Reuters recommends a look at “Mazda Motor Corp and Fuji Heavy Industries Ltd that are best placed to benefit from the weakening yen, raising their earnings forecasts as exported goods bring in more cash.” True, if you look for a quick trade, those two promise wild swings, simply because they are the most exposed to the currency. According to Reuters,
“Mazda makes 71 percent of its vehicles in Japan and exports about 80 percent of them, while Fuji Heavy makes about three-quarters of its cars at home, shipping about 67 percent of those.”
Both shares are a reverse proxy for the yen and already had quite a run-up as the yen cheapened. According to Reuters, “Mazda stock is the best-performing among Japanese automakers in the past three months, jumping 167 percent, followed by Fuji Heavy Industries’ 73 percent leap, both on expectations the weaker yen would boost their businesses.”
I recommend having a look at Nissan also. It’s a bit bigger than Mazda and Fuji’s Subaru, and better positioned in the world markets. It also is quite an interesting currency play. Sure, only 23 percent of its global production is still in Japan. However, and now you know why Carlos Ghosn was jumping up and down, waving his arms against the obscenely high yen for the last two years. Quite interestingly, when Ghosn went on his rampage against the deviant yen in late 2011, he called a high point of the obscene currency at 76 to the greenback. Today, a dollar buys 93 yen. The yen is still expensive, and a currency play buy buying Japanese car stocks could make you some money.
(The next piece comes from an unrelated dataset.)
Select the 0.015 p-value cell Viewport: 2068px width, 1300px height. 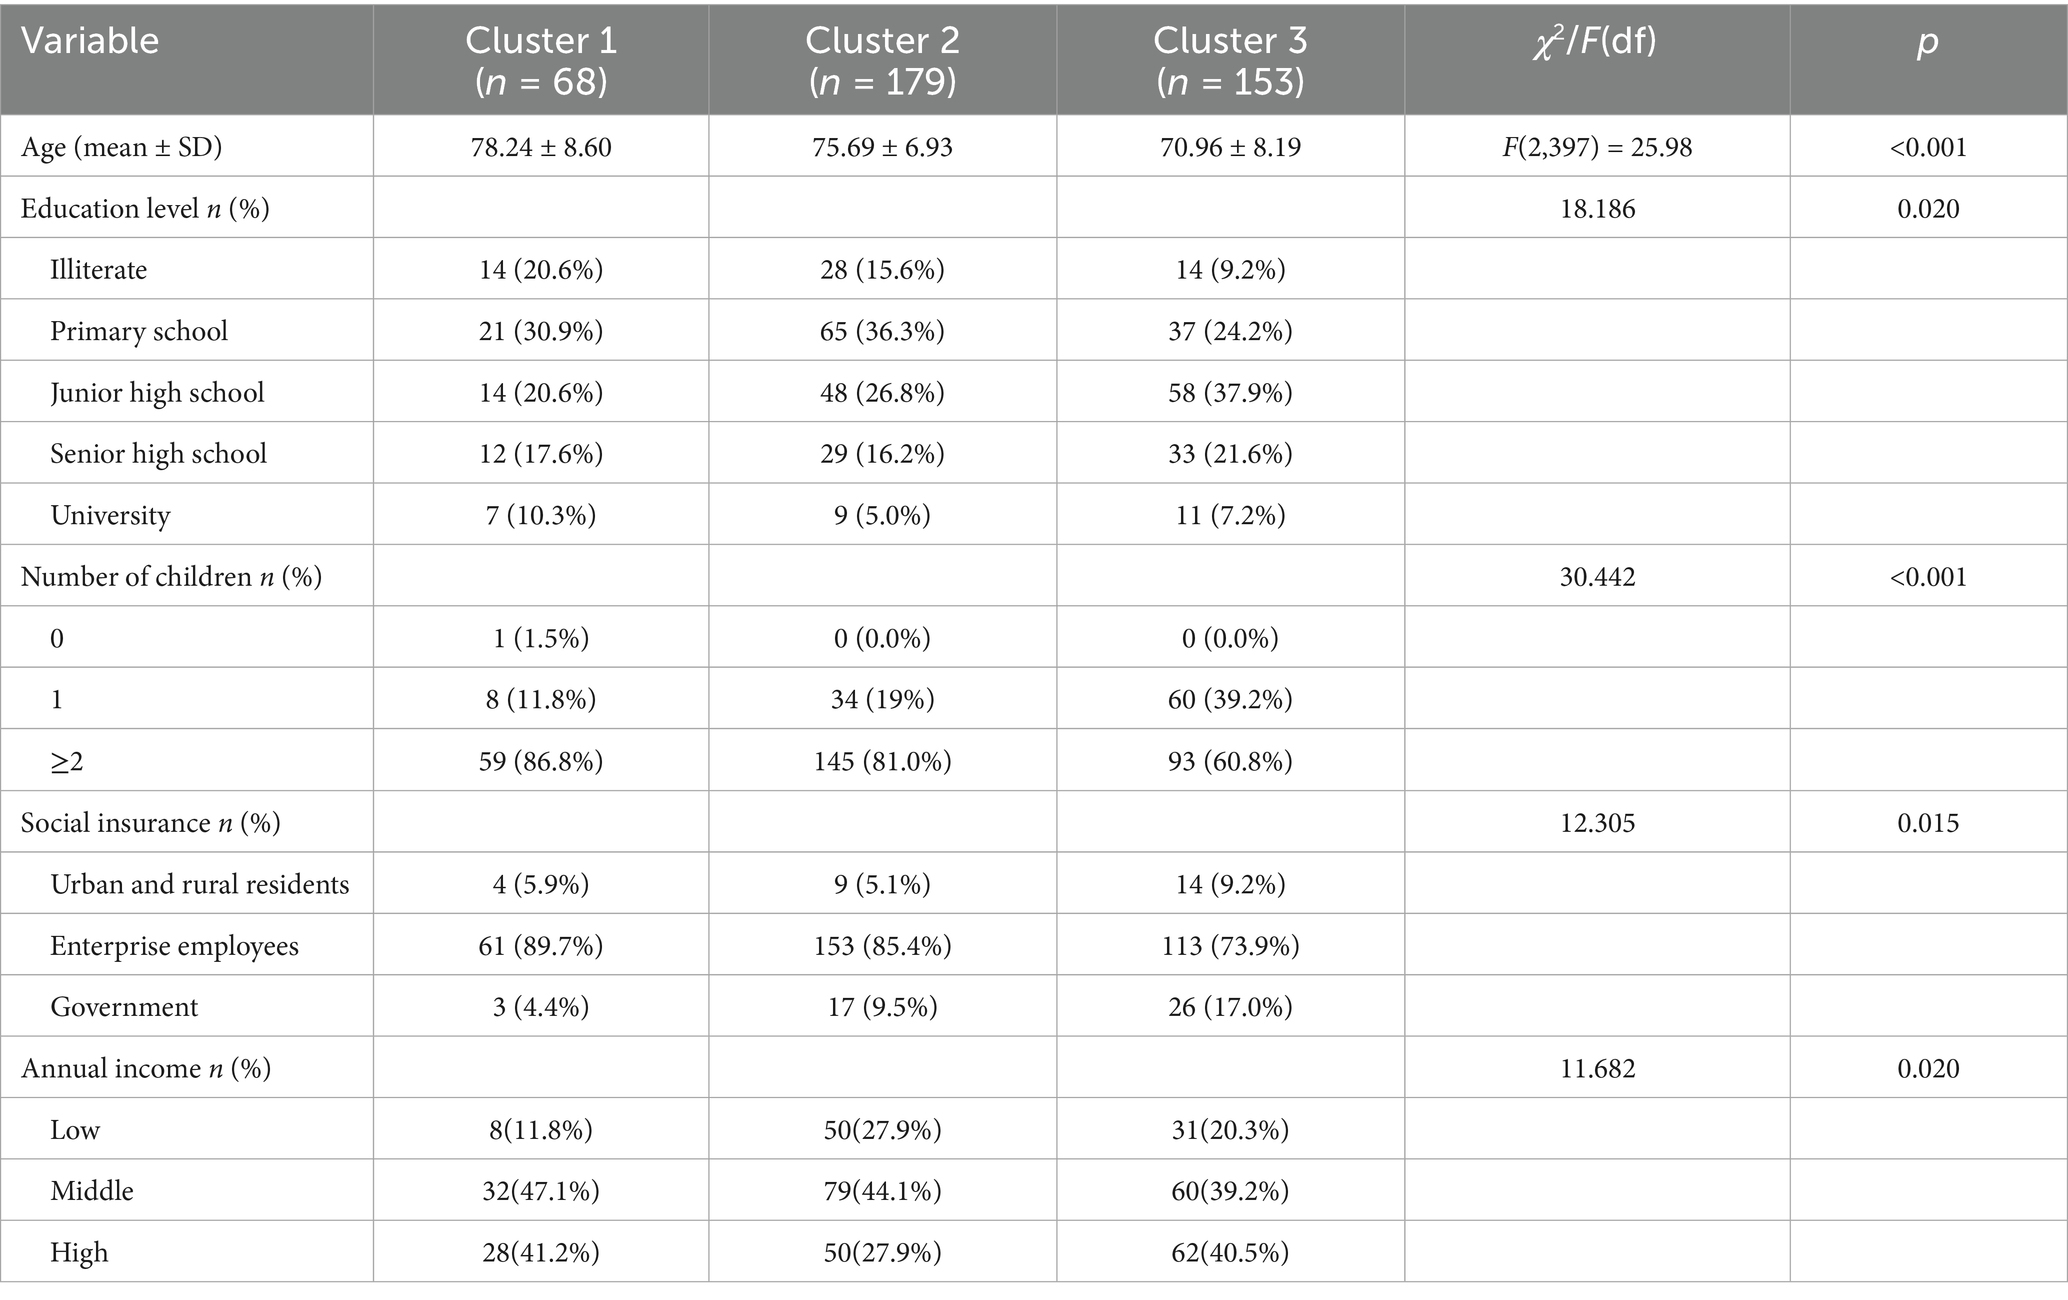(x=1927, y=823)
Others have similar ideas. Fuji was up 5.1 % today, Mazda 4.4%, Nissan is up 4.3%. Perversely, the company that is least dependent on exports from Japan, Toyota, was up 6 percent today in Tokyo. Can’t beat good financials on top of an improving currency situation. Also not that I said “formerly beaten down stocks.” The stock-in-question all had a good run-up in the past months. If the yen gets weaker, they will go up further. If Detroit gets its wish, you will lose money.